# Shifting the color of diode laser

I saw an experiment where red laser diode was submerged into liquid Nitrogen. After a couple of second, the laser color shifted to yellow.

Why does the laser color changes from red to yellow when the diode is cooled to liquid nitrogen's temperature?

## 2 Answers

Because the bandgap energy of materials as an active layer is changed by temperature, since the lattice constant is changed by the temperature. The bandgap dependence on the temperature can be calculated by Vegard's law and Varshni's empirical expression.

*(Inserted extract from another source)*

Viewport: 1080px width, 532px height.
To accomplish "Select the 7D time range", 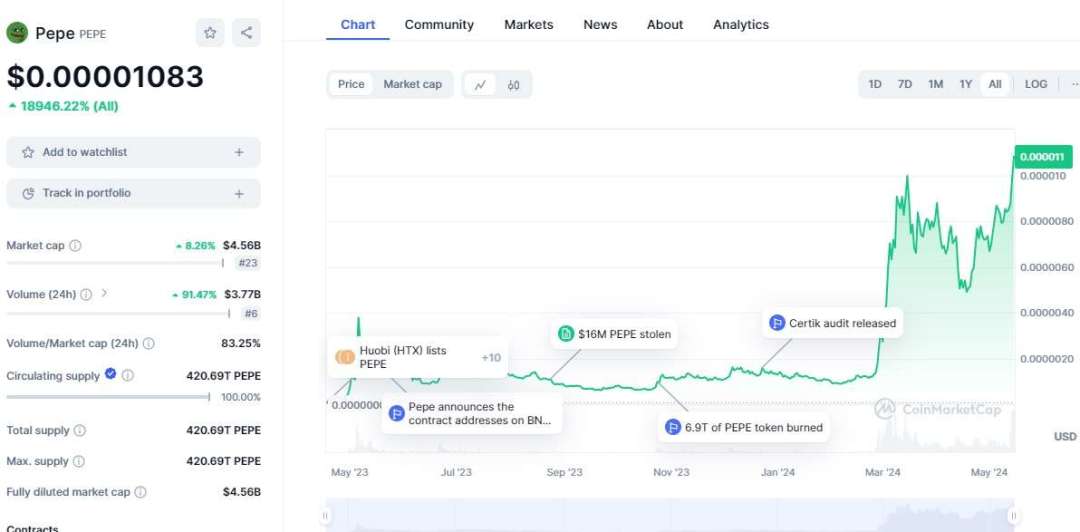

For example, for red colored laser diodes, it is considered that the materials are AlGaInP, GaAsP and AlGaAs.

In the case of AlGaInP, the composition ratio of (Al$_x$Ga$_{1-x}$)$_{0.5}$In$_{0.5}$P is used to use GaAs substrate. In this case, the bandgap energy at 77 K has more than 1.92 eV (630 nm) for the range of $x$ from 0 to 1.

In the case of GaAs$_x$P$_{1-x}$, the bandgap energy for the range of $x$ from 0.3 to 0.4 has 2.09 eV (592 nm) - 1.93 eV (617 nm) at 77 K and 2.02 eV (614 nm) - 1.93 eV (641 nm) at 300 K.

In the case of Al$_x$Ga$_{1-x}$As, the bandgap energy for the range of $x$ from 0.7 to 0.8 has 2.09 eV (593 nm) - 2.02 eV (615 nm) at 77 K and 2.02 eV (615 nm) - 1.94 eV (638 nm) at 300 K.

So it is estimated that the laser diode you saw is made of GaAsP or AlGaAs.

Diodes produce light from an election falling in energy across a semiconductor's band gap, emitting a photon in the process. Note that yellow light is higher in energy than red light.

Band gaps in semiconductors tend to increase at lower temperatures. This happens occurs because atoms vibrate with smaller displacements from their equilibrium positions as temperature decreases, which causes the effective "distance" between adjacent atoms to increase.

As can be shown with the "hydrogen molecule" quantum mechanics problem (which isn't directly applicable, but is analogous), closer interatomic spacing causes a larger difference in energy states - or on the case of a semiconductor, a larger band gap.